I was only vaguely aware of David Foster Wallace before his death last week. Sorta bundled him in with Jonathan Franzen & Richard Powers & never quite got round to reading them, well, apart from Powers (File under "Difficult but (probably) worth the slog").The McSweeney's Blog & Open Culture kinda explode & you wonder, well, maybe I should have been reading the guy instead of ambulance-chasing after the fact.
And reading yesterday's Guardian Review at 3.00 a.m. this morning, well, it struck me that here was a guy with whom I could totally empathise. I know that it's easy to romanticise the (recently) dead but on re-reading these articles this p.m. Shit, it strikes a chord. (Em7).

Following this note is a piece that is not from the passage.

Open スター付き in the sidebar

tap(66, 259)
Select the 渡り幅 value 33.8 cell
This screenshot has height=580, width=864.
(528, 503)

Speech by David Foster Wallace.
Christopher Tayler's appreciation.
Posted by
The Phantom Engineer
Sunday, September 21, 2008
4:06 pm
Thinking Worlds
Having been ridden out of Second Life on a rail for asocial networking (convicted introversion) and having failed miserably to furnish my Google Lively world either with avatar (straight from the Next dummy line) or paraphenalia (ersatz-IKEA), I have tended to avoid virtual worlds. Unless of course they have decent draught beer & a sociable clientele.Then suddenly a double whammy. The JISC RSCs in Scotland are hosting a Virtual Worlds 2008 conference / seminar at the University of Stirling on October 29th & the September / October 2008 issue of Educause Review is virtually (sorry) awash with the (real) uses of virtual worlds in (US) Higher Education.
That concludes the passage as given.